Your goal ::
Find the line that contains "Click search icon". Output it and every line after it to the end of the records, exactly as they appear.

Provided entries ::
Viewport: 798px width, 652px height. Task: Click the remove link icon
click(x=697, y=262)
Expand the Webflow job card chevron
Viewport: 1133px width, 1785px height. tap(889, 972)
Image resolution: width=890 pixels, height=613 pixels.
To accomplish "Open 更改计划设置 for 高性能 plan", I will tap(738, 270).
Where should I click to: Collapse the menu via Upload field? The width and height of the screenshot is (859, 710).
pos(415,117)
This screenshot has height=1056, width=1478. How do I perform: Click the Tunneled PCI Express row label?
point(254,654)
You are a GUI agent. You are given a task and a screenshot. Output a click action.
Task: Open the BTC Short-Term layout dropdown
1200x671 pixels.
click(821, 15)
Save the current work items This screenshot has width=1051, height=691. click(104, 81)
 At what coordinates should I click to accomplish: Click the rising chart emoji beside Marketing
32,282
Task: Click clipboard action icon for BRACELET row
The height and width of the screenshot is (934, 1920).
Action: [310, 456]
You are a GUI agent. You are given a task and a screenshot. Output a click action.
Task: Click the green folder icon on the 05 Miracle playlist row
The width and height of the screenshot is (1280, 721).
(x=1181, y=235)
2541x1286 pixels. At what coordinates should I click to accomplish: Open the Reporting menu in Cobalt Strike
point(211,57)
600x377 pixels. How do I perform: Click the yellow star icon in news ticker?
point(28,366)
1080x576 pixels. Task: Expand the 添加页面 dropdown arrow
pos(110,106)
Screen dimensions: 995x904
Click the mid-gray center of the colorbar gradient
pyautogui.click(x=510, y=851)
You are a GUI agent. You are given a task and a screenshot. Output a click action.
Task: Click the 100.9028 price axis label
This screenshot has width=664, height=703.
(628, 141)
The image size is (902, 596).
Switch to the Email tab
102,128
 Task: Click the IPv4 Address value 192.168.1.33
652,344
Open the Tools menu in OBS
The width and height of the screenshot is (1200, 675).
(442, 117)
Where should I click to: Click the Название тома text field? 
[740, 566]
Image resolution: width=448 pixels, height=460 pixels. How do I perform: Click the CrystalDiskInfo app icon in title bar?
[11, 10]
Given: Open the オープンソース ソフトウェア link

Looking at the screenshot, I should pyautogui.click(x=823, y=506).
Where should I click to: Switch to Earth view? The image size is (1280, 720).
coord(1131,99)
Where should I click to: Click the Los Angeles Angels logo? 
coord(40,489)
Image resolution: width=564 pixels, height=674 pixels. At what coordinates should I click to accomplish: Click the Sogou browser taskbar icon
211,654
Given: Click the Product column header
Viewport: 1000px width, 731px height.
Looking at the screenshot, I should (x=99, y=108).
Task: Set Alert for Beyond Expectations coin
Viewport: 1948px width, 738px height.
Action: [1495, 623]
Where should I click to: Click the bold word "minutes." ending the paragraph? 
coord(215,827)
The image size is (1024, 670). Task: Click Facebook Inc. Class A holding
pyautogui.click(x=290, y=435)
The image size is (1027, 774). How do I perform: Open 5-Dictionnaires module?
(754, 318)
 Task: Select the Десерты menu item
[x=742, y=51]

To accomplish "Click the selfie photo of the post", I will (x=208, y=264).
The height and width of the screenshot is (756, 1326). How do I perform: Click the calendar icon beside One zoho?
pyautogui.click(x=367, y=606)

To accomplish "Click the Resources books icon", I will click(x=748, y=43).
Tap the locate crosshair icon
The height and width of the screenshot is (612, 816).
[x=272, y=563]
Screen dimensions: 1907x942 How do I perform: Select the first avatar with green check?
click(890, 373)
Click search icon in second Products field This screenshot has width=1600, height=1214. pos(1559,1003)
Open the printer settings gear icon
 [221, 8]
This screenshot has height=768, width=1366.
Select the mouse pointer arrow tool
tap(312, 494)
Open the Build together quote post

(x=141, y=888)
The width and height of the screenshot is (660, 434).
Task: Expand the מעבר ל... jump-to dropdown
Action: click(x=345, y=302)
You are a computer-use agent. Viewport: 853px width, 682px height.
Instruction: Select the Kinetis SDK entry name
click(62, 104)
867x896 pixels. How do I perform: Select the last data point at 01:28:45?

Your response ::
Click search icon in second Products field This screenshot has width=1600, height=1214. pos(1559,1003)
Open the printer settings gear icon
 [221, 8]
This screenshot has height=768, width=1366.
Select the mouse pointer arrow tool
tap(312, 494)
Open the Build together quote post

(x=141, y=888)
The width and height of the screenshot is (660, 434).
Task: Expand the מעבר ל... jump-to dropdown
Action: click(x=345, y=302)
You are a computer-use agent. Viewport: 853px width, 682px height.
Instruction: Select the Kinetis SDK entry name
click(62, 104)
867x896 pixels. How do I perform: Select the last data point at 01:28:45?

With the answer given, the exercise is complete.